§ **Brief**: Write out the lines of the listing below from the one containing "At what coordinates should I click to accomplish: Click" through the end of the listing, both ends included, and leave the pictures out.

(Records for locating the described items)
[BEGIN]

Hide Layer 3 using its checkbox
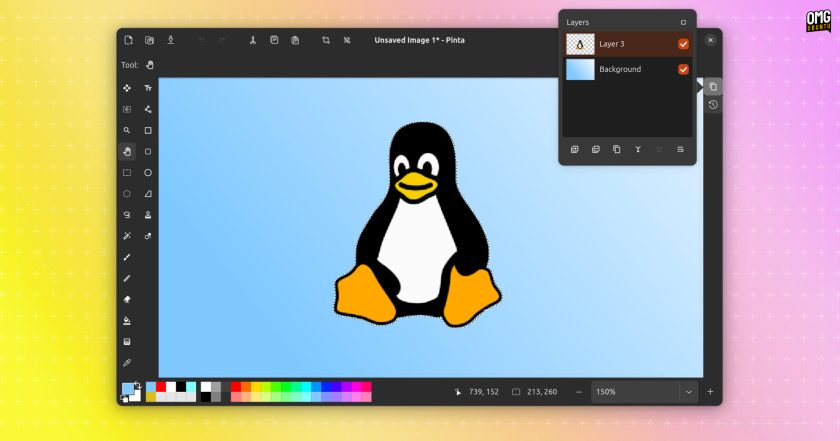This screenshot has height=441, width=840. point(683,44)
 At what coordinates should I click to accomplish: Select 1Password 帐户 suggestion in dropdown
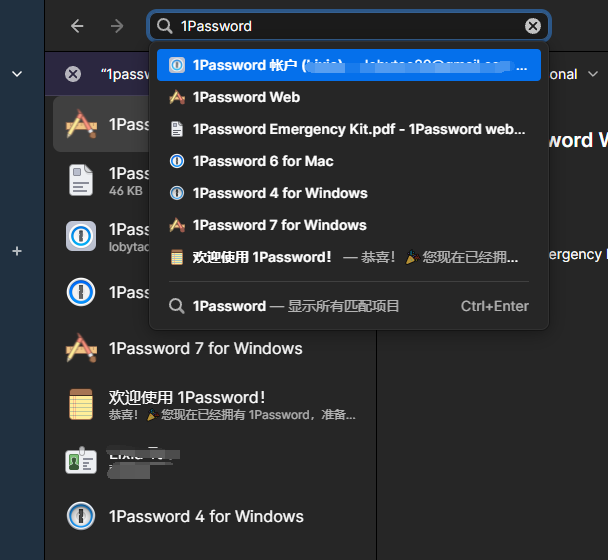(x=348, y=65)
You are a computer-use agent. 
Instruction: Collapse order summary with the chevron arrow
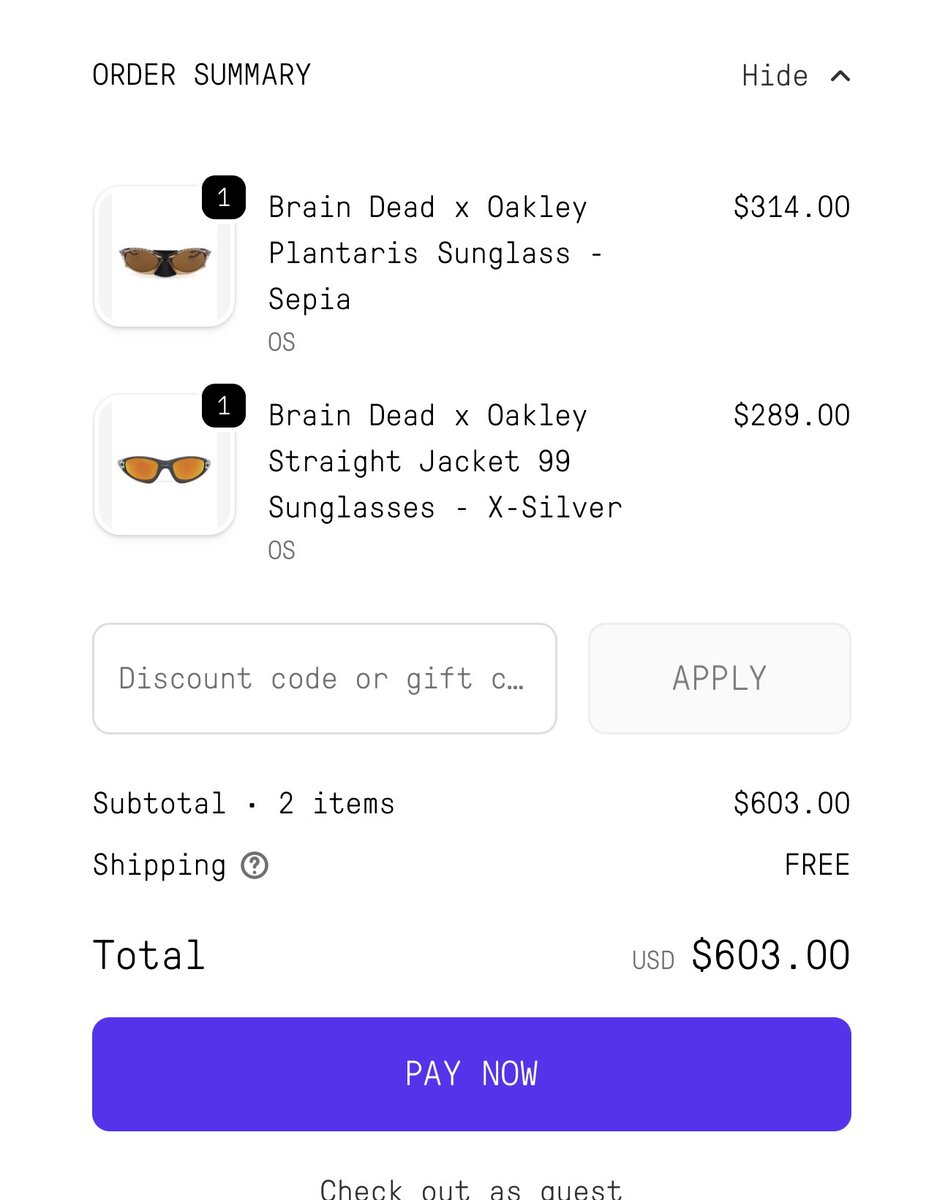pos(840,76)
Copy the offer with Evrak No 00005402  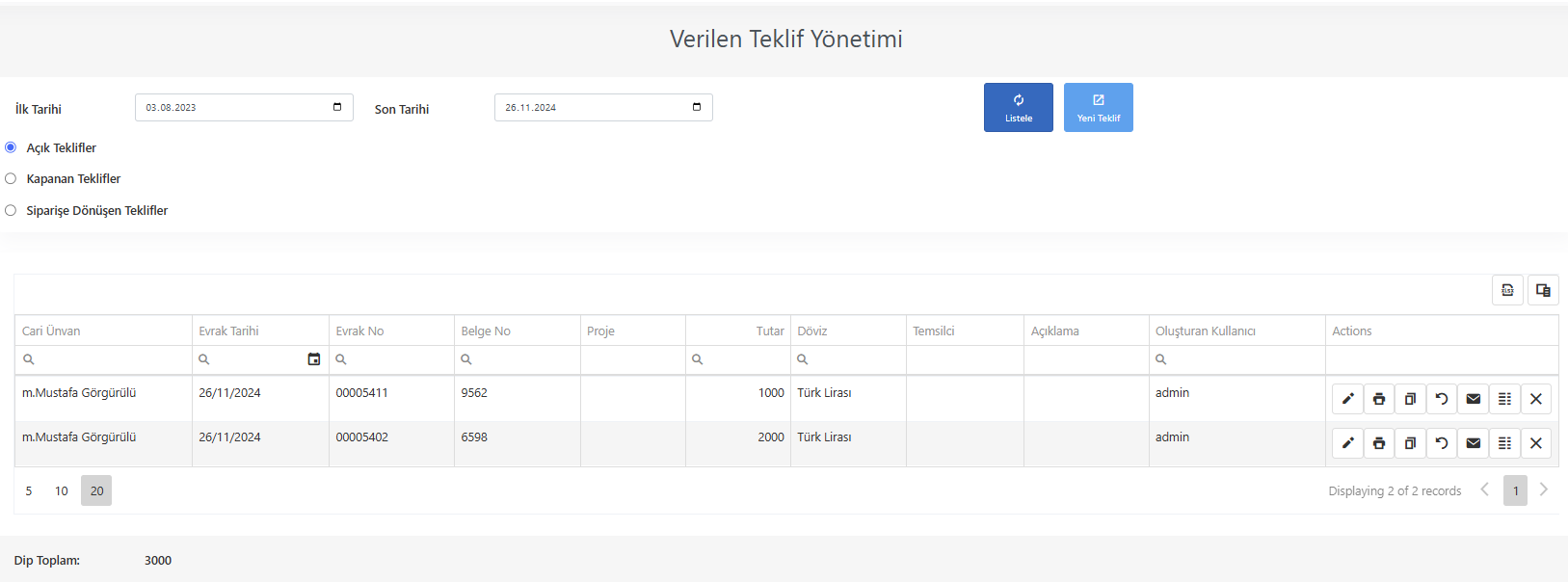pyautogui.click(x=1410, y=443)
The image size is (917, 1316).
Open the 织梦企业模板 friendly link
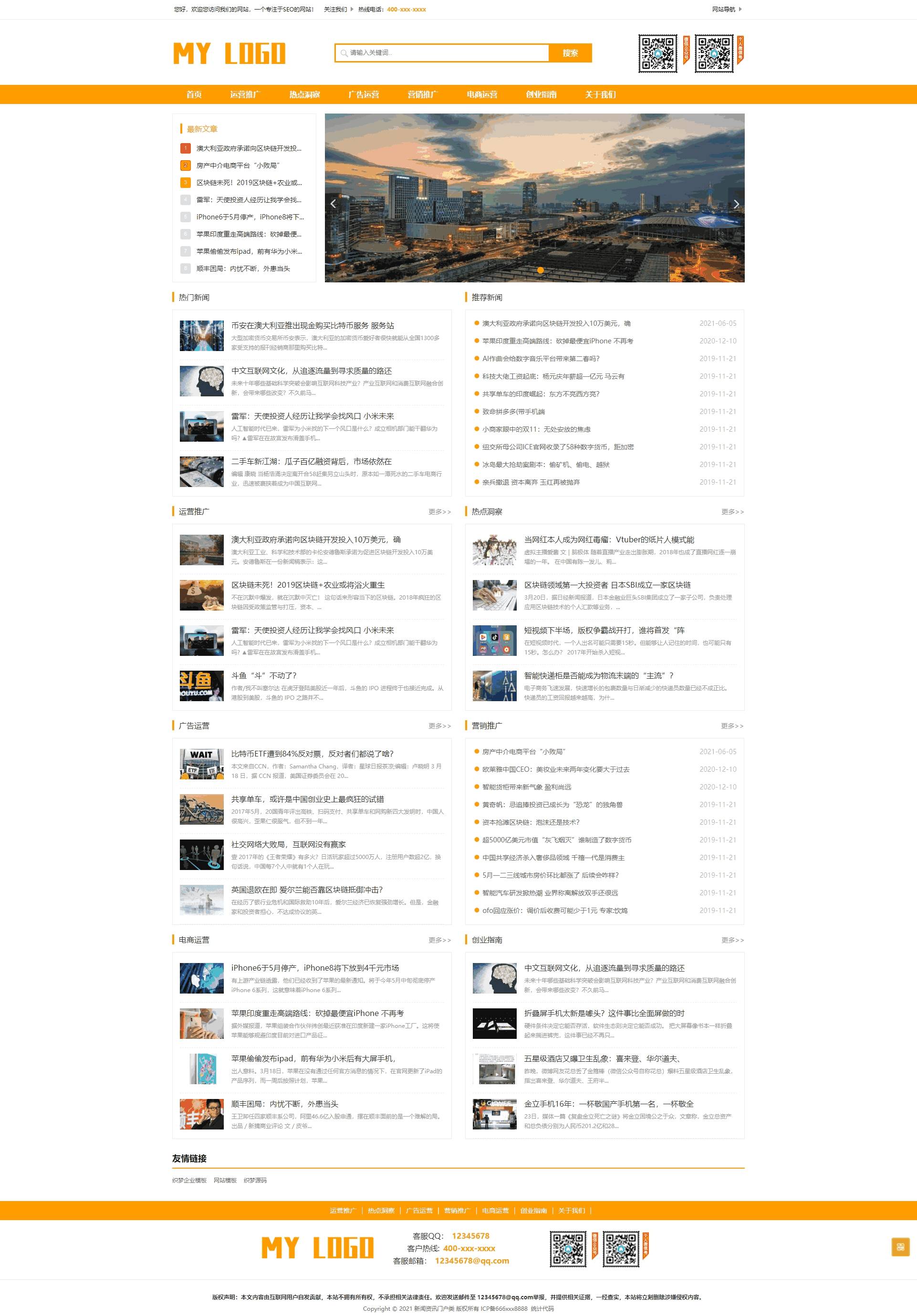point(189,1180)
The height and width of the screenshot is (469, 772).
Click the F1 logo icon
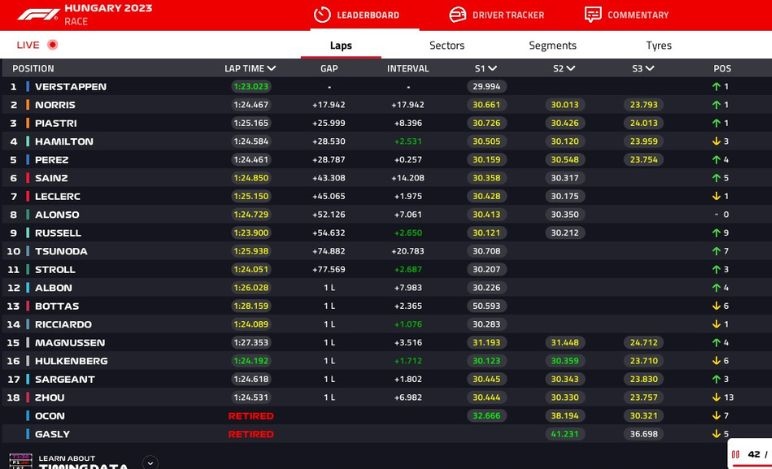pos(36,14)
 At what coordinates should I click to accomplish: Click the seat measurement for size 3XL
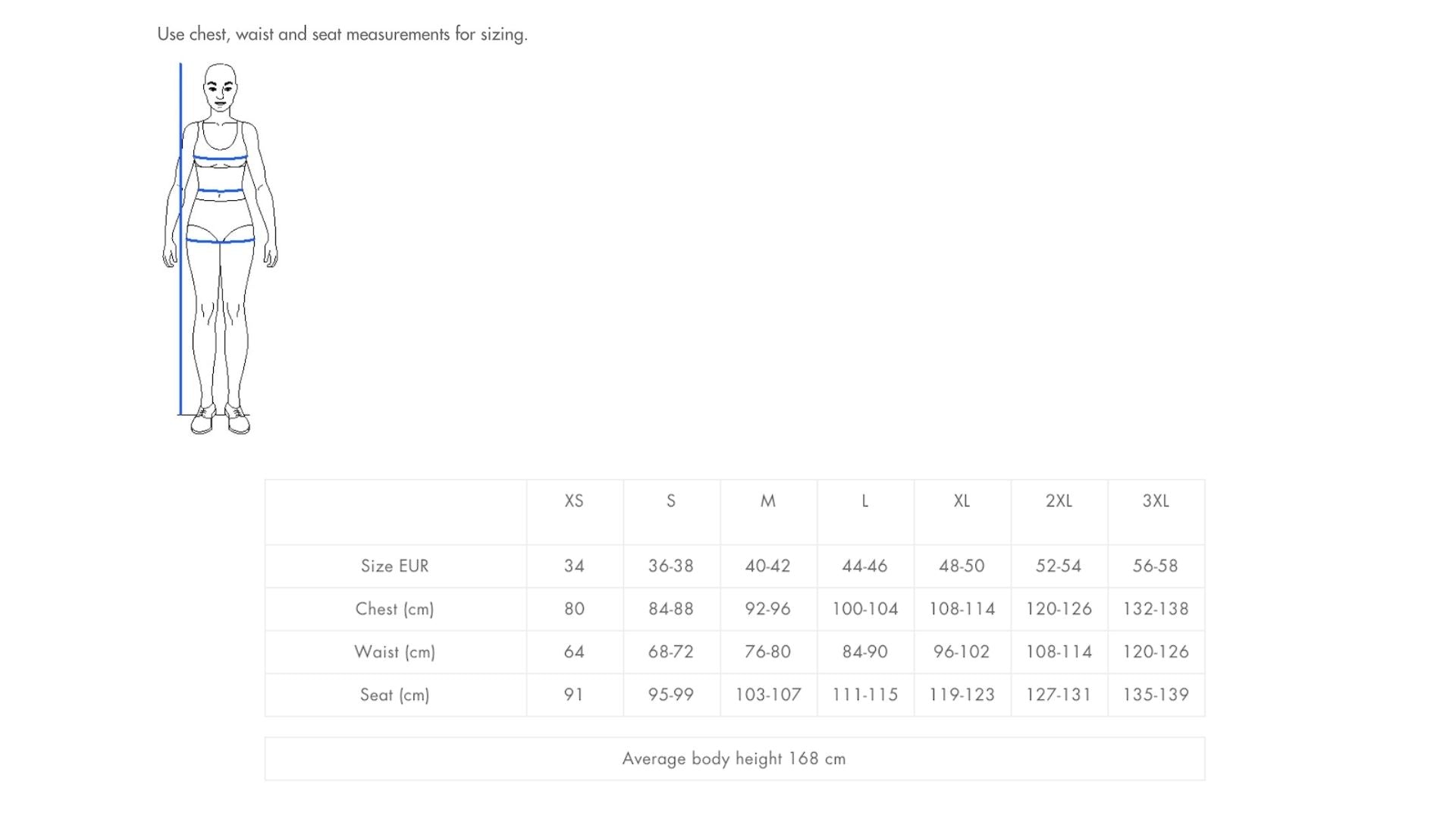(1156, 695)
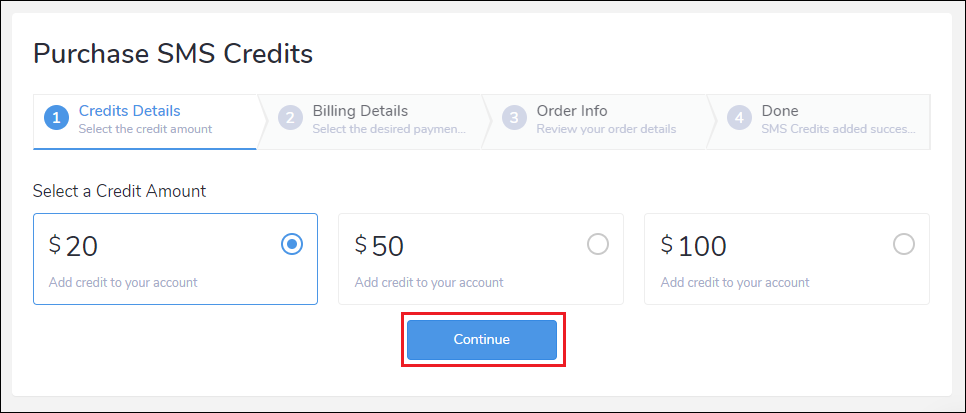This screenshot has height=413, width=966.
Task: Select the $20 radio button
Action: 292,245
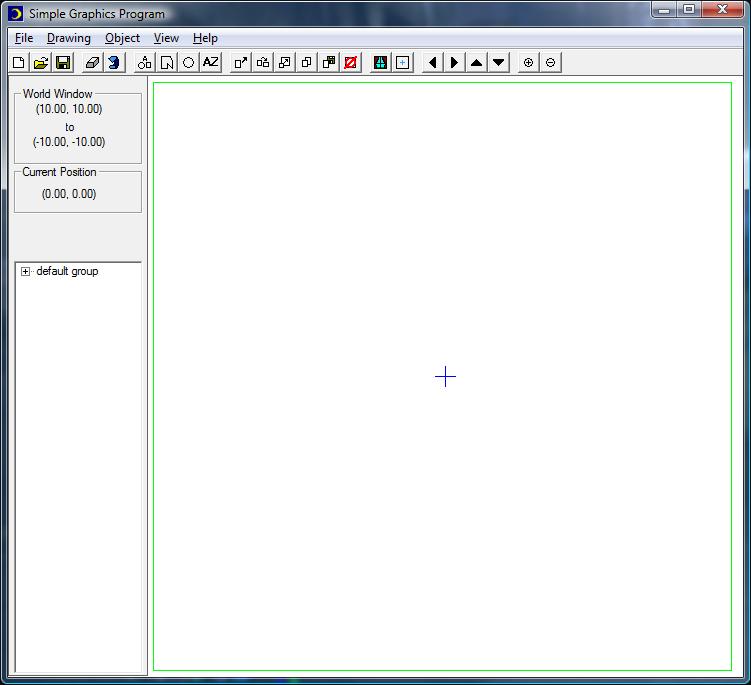This screenshot has width=751, height=685.
Task: Open the File menu
Action: (24, 38)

[END]

§ **Solution to the exercise**:
 At what coordinates should I click to accomplish: Click the seat measurement for size 3XL
(1156, 695)
This screenshot has height=413, width=966.
Task: Select the $20 radio button
Action: 292,245
This screenshot has width=751, height=685.
Task: Open the File menu
Action: (24, 38)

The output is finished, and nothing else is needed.